Pero ya se ha marchado.

Resuenan las campanadas de la iglesia del Redentor. Miro al mecánico. Mantengo las manos detrás de la espalda. La estancia está saturada de lo que Ravn ha traído y dejado: sinceridad, amargura, insinuaciones, una especie de calor humano. Y algo más.

– Mintió -digo-. Al final, mintió. Sabe muy bien quién es Toerk Hviid.

Nos miramos a los ojos. Hay algo que anda mal.

– Odio la mentira -digo-. Si hay que mentir, ya me encargaré yo de hacerlo.

– Entonces tendrías que habérselo dicho. En vez de toquetearle, tal como has hecho.

No puedo creer lo que oigo pero, sin embargo, veo que es cierto lo que he oído.

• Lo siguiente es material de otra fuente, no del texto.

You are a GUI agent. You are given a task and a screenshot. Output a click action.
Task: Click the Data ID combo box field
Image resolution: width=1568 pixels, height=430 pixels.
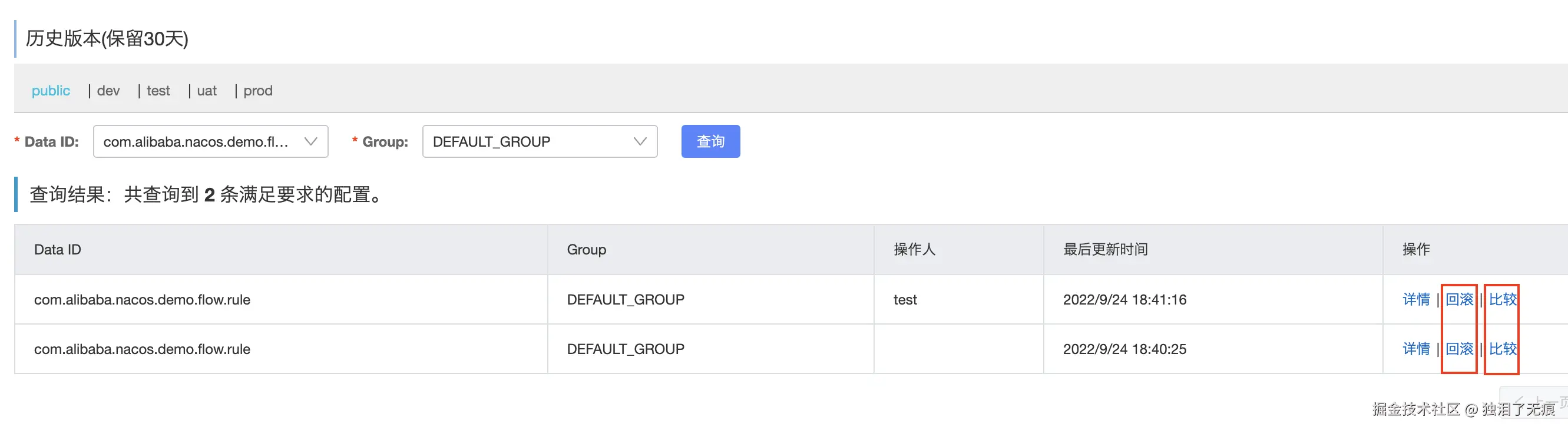pos(196,141)
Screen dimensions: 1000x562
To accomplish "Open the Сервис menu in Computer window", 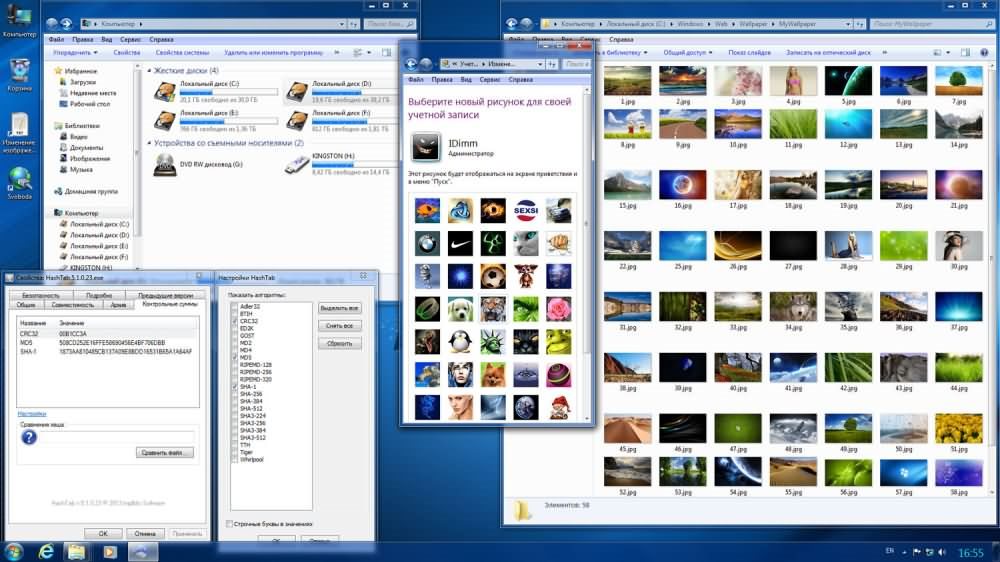I will pyautogui.click(x=130, y=39).
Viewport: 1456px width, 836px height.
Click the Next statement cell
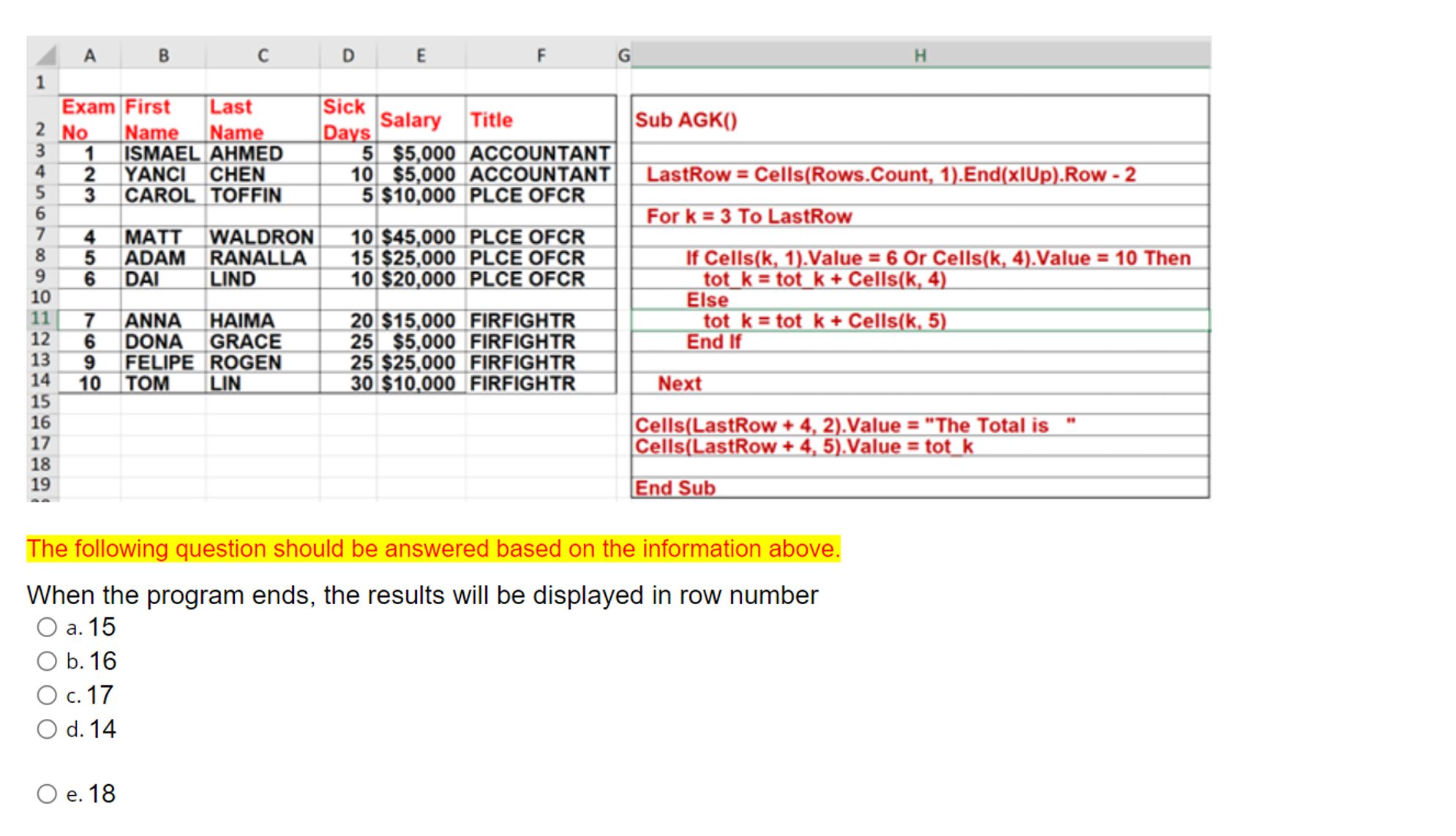tap(679, 383)

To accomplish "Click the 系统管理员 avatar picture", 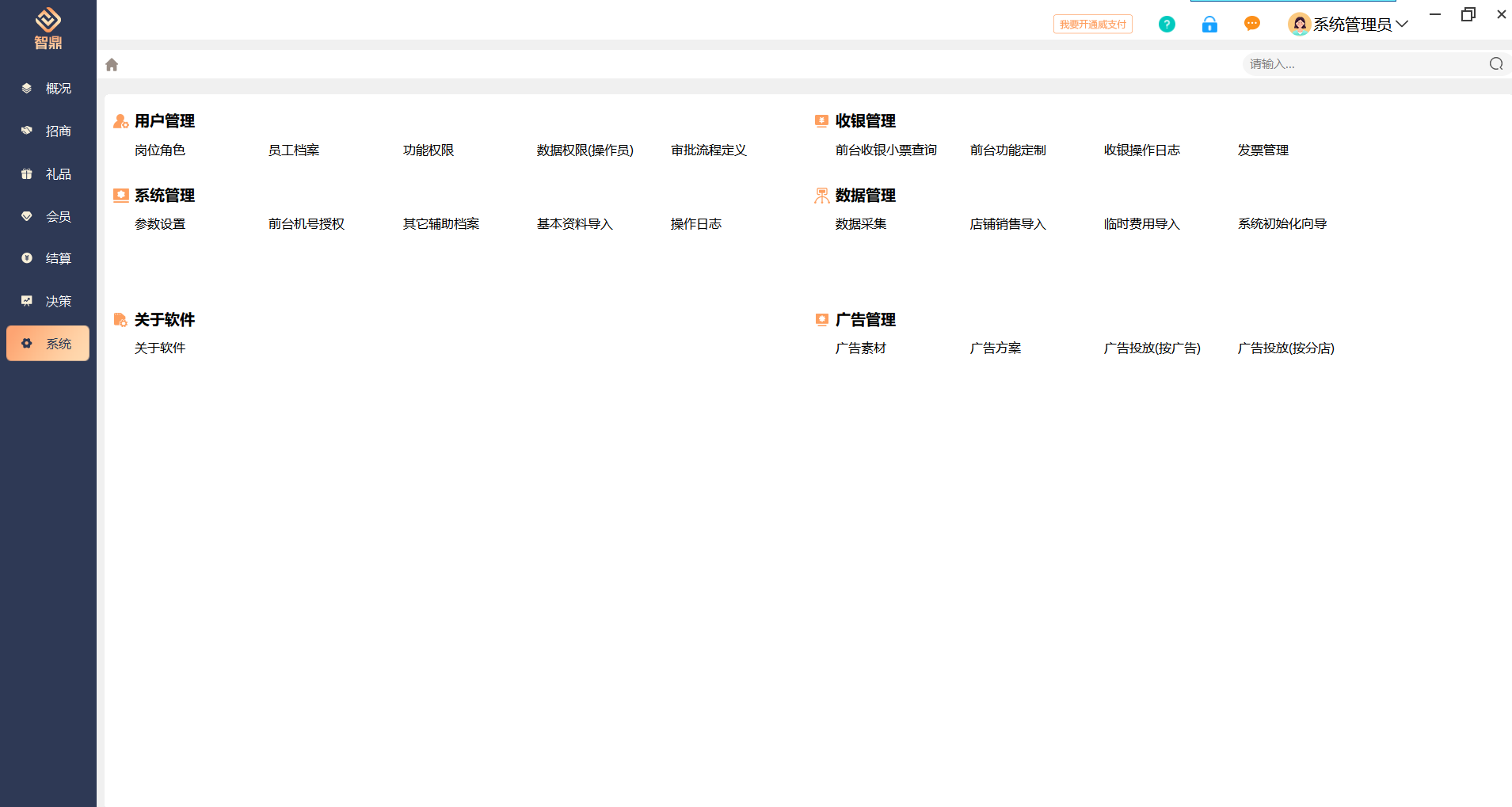I will tap(1299, 25).
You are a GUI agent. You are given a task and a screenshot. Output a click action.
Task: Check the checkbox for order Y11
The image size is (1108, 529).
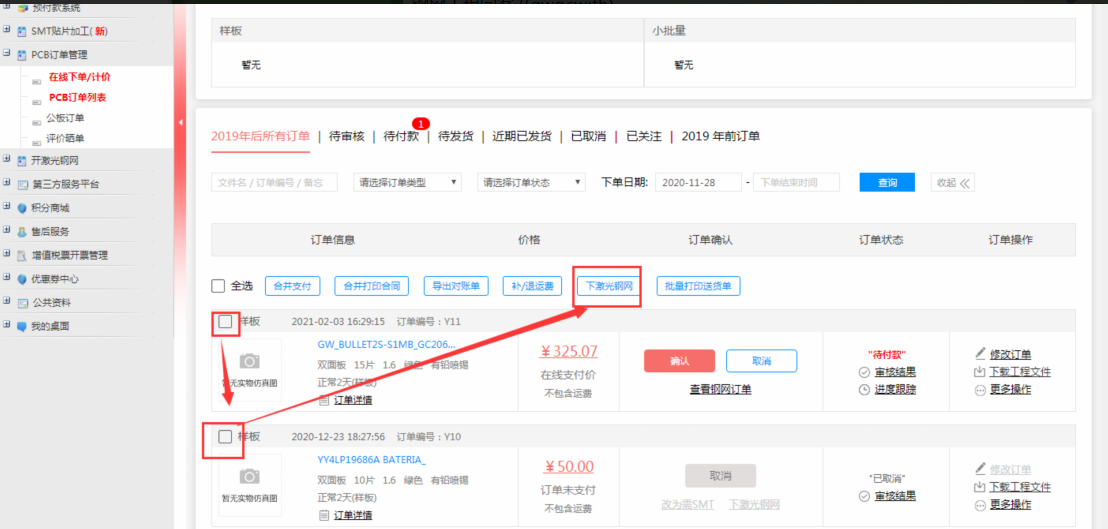(225, 322)
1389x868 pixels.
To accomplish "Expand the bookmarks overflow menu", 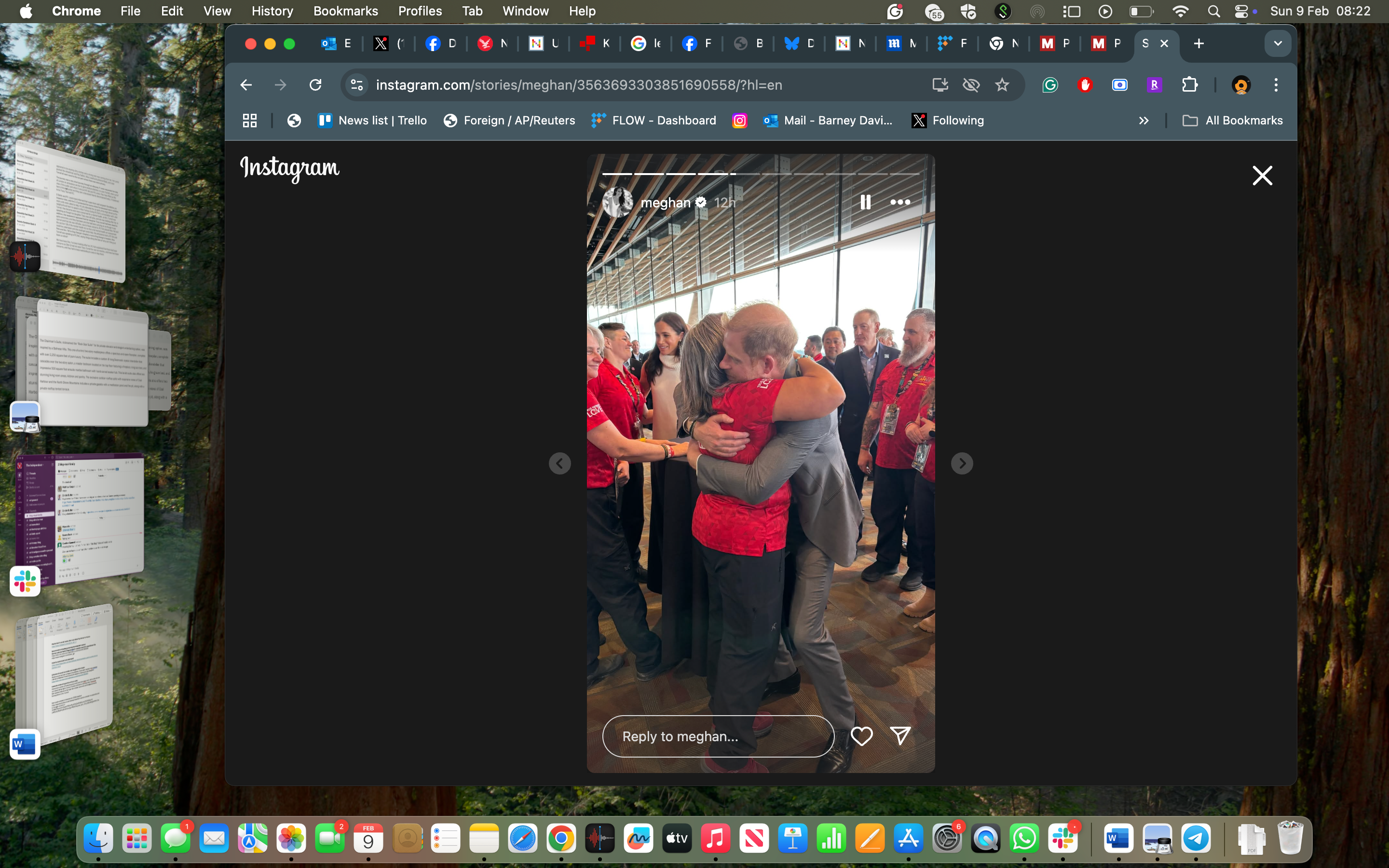I will [x=1145, y=120].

En sus ojos reluce el reflejo de los más puros, genuinos y estúpidos celos.

– No le estuve sobando -le digo-. Le ayudé a ponerse el abrigo. Por tres razones. En primer lugar, porque es una cortesía que debes tener para con un señor mayor y enjuto. En segundo lugar, porque seguramente ha arriesgado su posición y su pensión viniendo aquí.

– ¿Y en tercer lugar?

– En tercer lugar -le espeto-, porque, de esta manera, tuve la oportunidad de robarle la cartera.

La deposito sobre la mesa, bajo la luz, donde, hace un tiempo, estaba la caja de puros de Isaías. Es una gruesa cartera de piel de vaca de color marrón.

El mecánico me mira fijamente.

– Hurto -digo-. Se castiga según un indulgente artículo del Código Penal.

Vacío el contenido de la cartera sobre la mesa. Tarjetas de crédito, billetes. Un estuche de plástico con una tarjeta blanca en la que, bajo una corona negra impresa en relieve, se notifica que Ravn tiene derecho a hacer uso del aparcamiento de los ministerios, en Slotsholmen. Una factura de la sastrería de los Hermanos Andersen. Asciende a ocho mil coronas. Una pequeña muestra de tela de lana gris está fijada al papel con un clip. «Abrigo de caballero, de tweed Lewis, entregado el 27 de octubre de 1993.» Hasta este momento, había considerado sus abrigos como meros errores. Pensé que procedían seguramente de una partida de abrigos usados que le habían regalado. Ahora veo que tienen un sentido. Con unos ingresos normales de funcionario se ha comprado, por unos precios exorbitantes, la ilusión de medio metro más de anchura de hombros. De alguna manera, esto le confiere un cierto aire reconciliador.